Scientific classification
- Kingdom: Animalia
- Phylum: Arthropoda
- Class: Insecta
- Order: Lepidoptera
- Family: Gelechiidae
- Genus: Dichomeris
- Species: D. indignus
- Binomial name: Dichomeris indignus (Walsingham, [1892])
- Synonyms: Ypsolophus indignus Walsingham, [1892];

= Dichomeris indignus =

- Authority: (Walsingham, [1892])
- Synonyms: Ypsolophus indignus Walsingham, [1892]

Species of moth

Dichomeris indignus is a moth in the family Gelechiidae. It was described by Thomas de Grey, 6th Baron Walsingham, in 1892. It is found in the West Indies, where it has been recorded from St. Vincent.

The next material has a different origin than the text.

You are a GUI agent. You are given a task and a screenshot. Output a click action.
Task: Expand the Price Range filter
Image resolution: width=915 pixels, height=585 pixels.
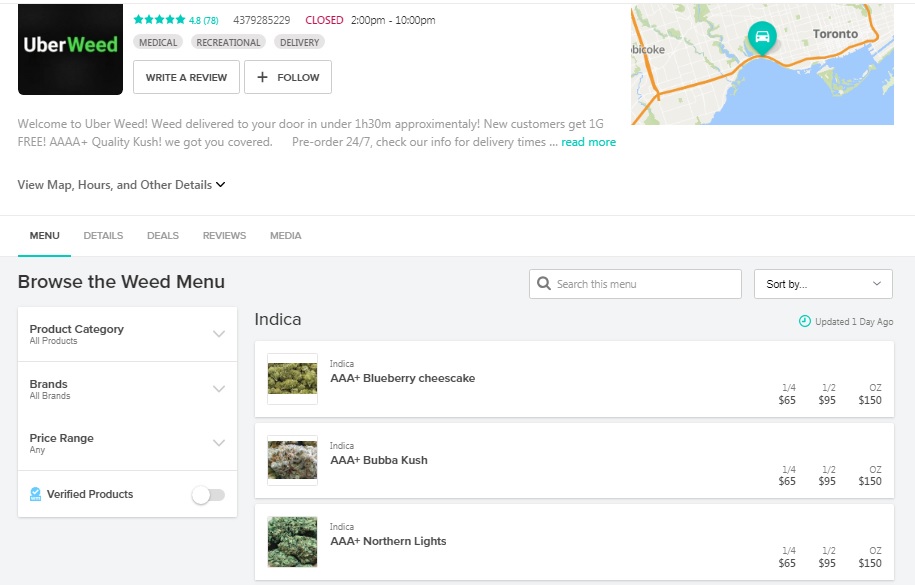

The wingspan is about 11 mm. The forewings are pale rufo-cinerous, with a few chestnut mottlings and a blackish discal spot before the middle, another on the fold almost exactly below it, but perhaps a little further removed from the base. There is a pair of very inconspicuous chestnut-brown spots on each side of the fold near the base, the lower preceding the upper, and another pair at about the end of the cell, sometimes fused into one spot but not conspicuous. There is also a series of five small black triangular dots (three on the apical margin, one on the apex, and one above it. The hindwings are reddish grey.